TO DO -> Everything in the entries except the pictures should be repeated exactly.

++++

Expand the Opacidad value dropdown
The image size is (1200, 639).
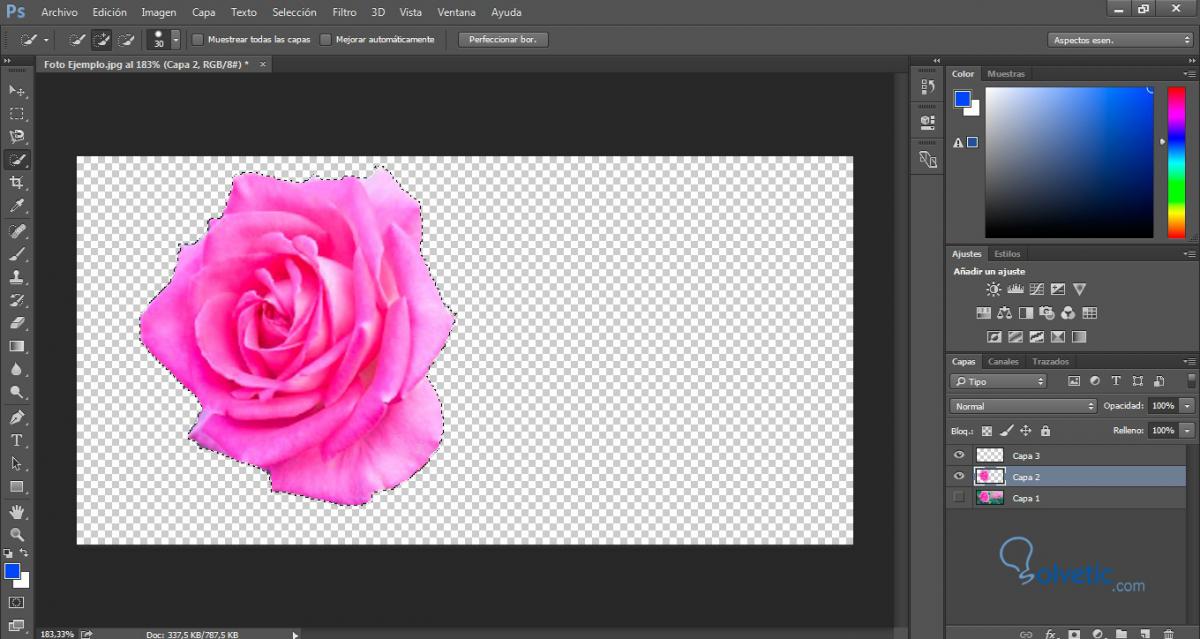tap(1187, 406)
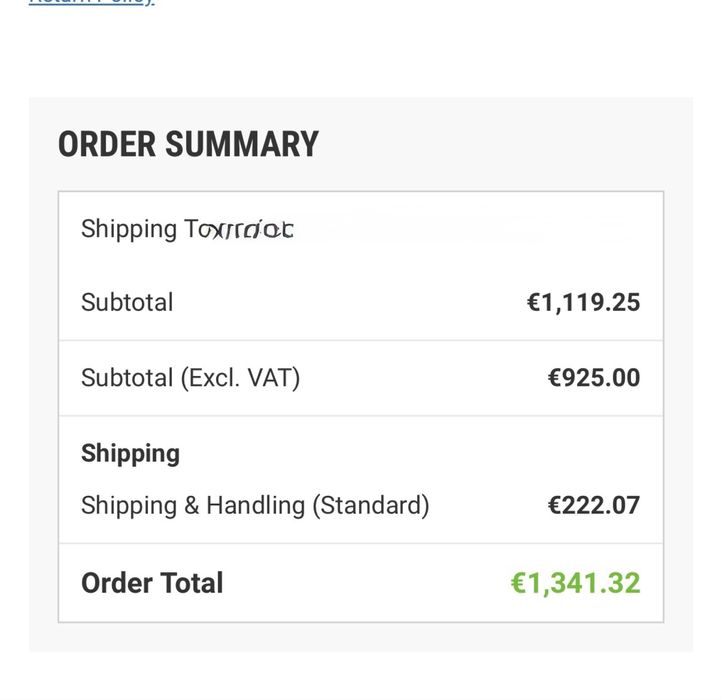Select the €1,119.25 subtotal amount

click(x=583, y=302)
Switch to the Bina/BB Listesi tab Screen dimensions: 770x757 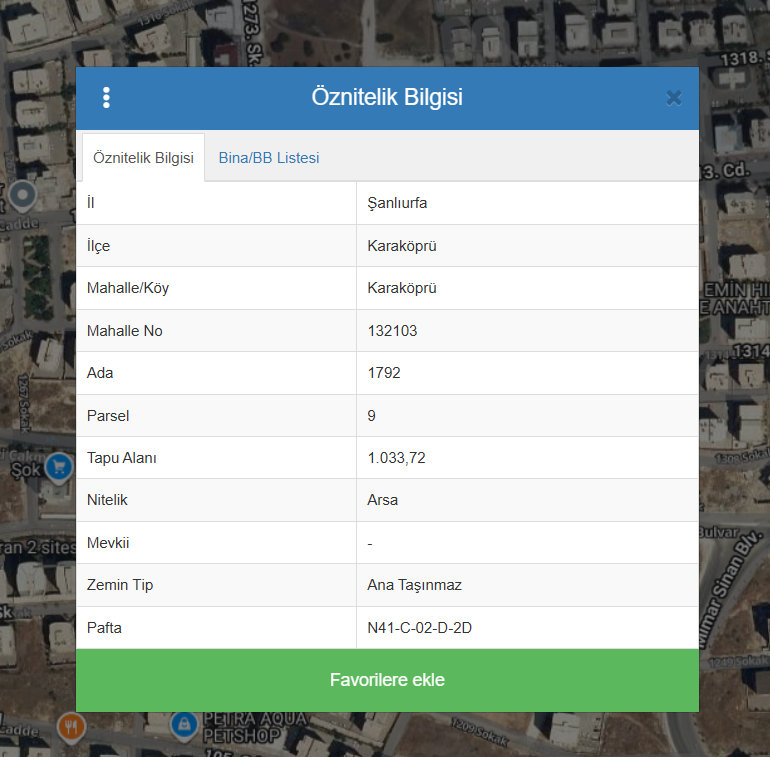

++++

EXPECTED ANSWER ->
Expand the Opacidad value dropdown
The image size is (1200, 639).
tap(1187, 406)
Select the €1,119.25 subtotal amount

click(x=583, y=302)
Switch to the Bina/BB Listesi tab Screen dimensions: 770x757 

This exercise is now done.